(Collected data entries)
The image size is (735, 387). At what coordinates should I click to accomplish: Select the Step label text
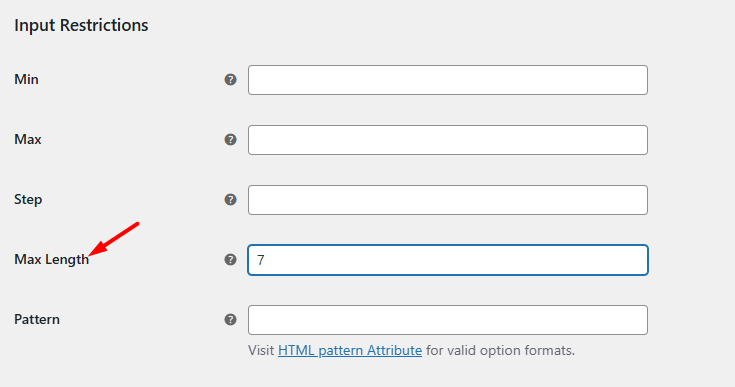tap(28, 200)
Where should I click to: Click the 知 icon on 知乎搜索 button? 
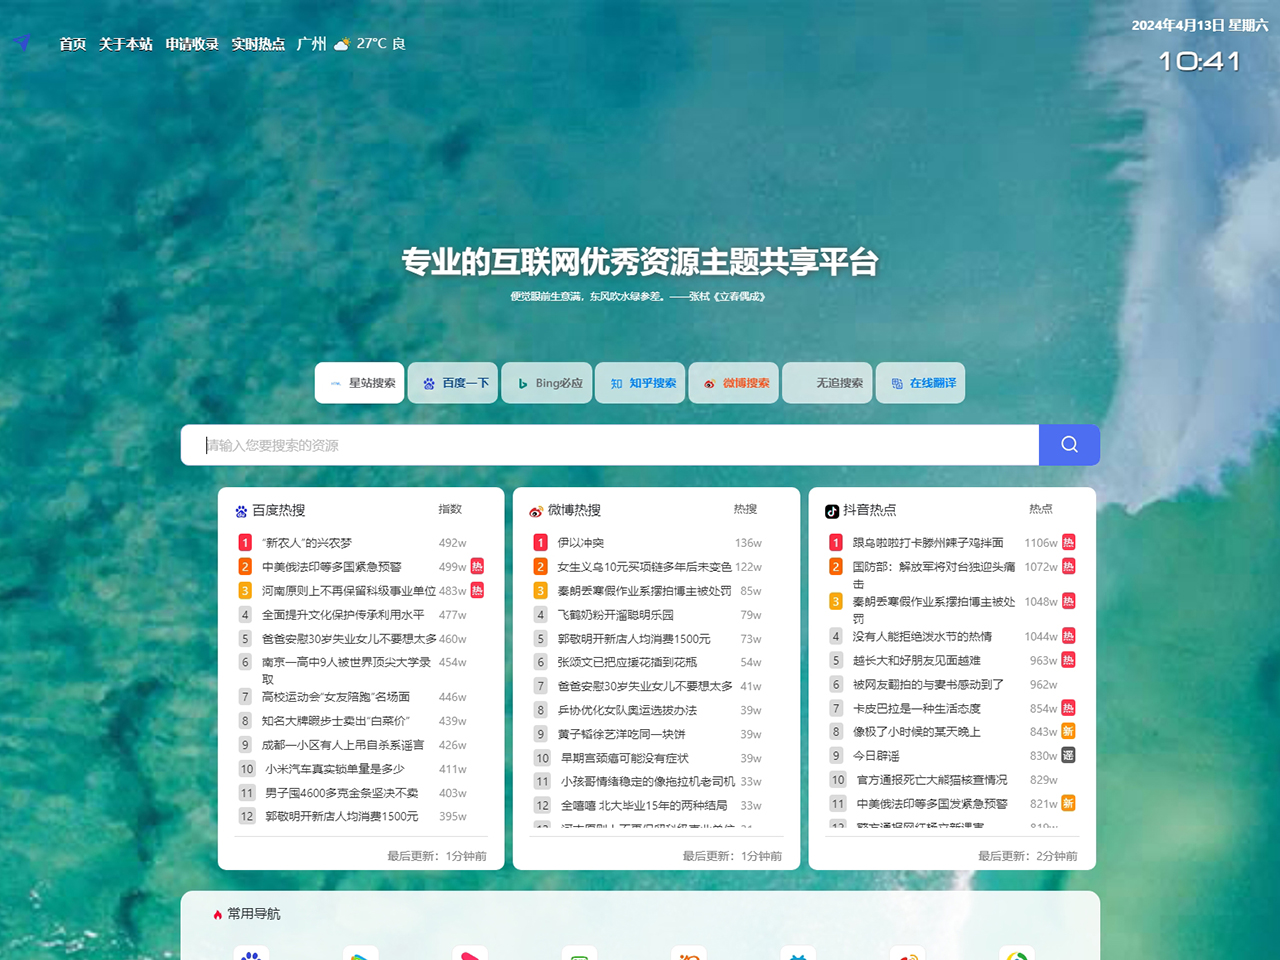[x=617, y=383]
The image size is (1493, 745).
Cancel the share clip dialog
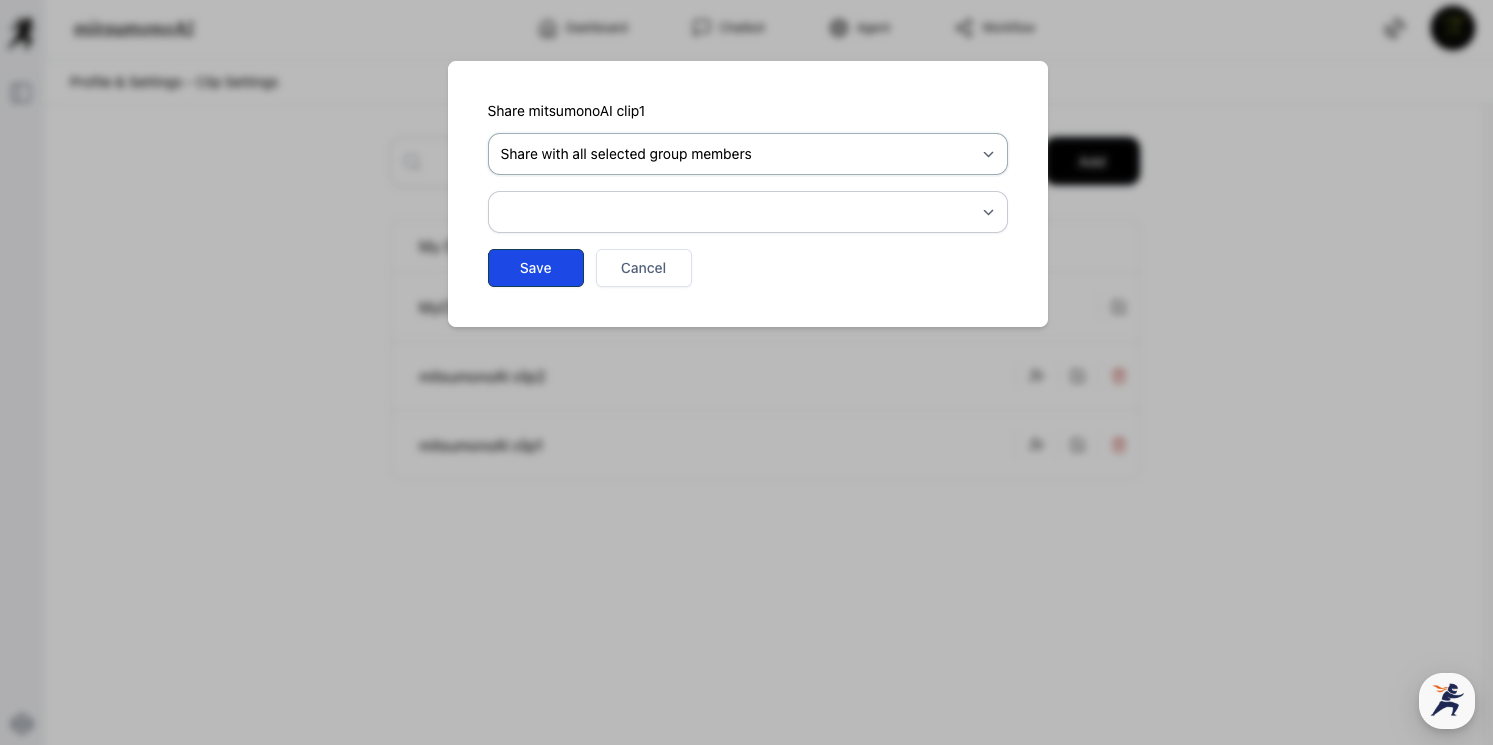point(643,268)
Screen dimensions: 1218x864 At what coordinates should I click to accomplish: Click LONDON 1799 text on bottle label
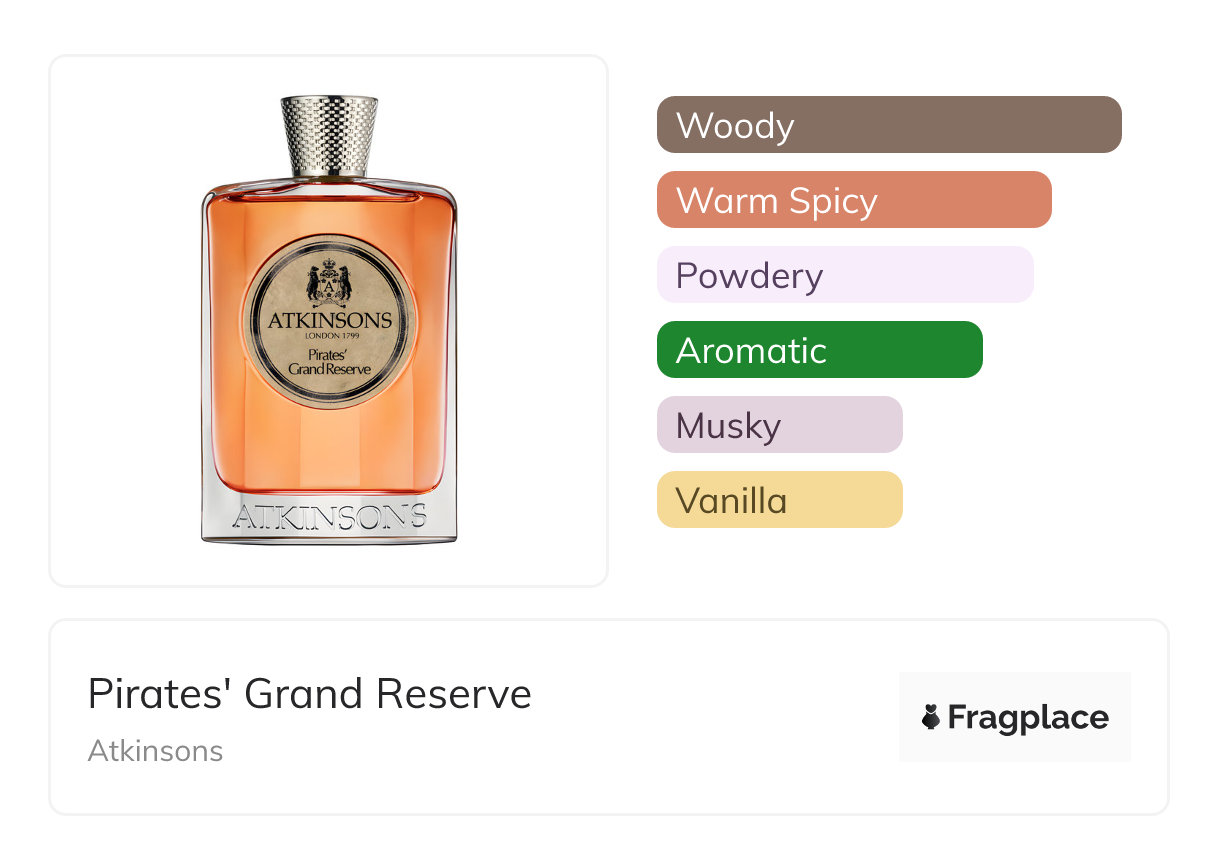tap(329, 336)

• _Task instructions_
Only the text of the records above is to be reproduced, exactly as given; the pictures are dropped.

• _Solution to the exercise_
The image size is (735, 387). At what coordinates should I click to accomplish: Select the Step label text
tap(28, 200)
Where should I click to: Click the 知 icon on 知乎搜索 button? 
[x=617, y=383]
The image size is (1493, 745).
Cancel the share clip dialog
point(643,268)
Screen dimensions: 1218x864 At what coordinates should I click to accomplish: Click LONDON 1799 text on bottle label
tap(329, 336)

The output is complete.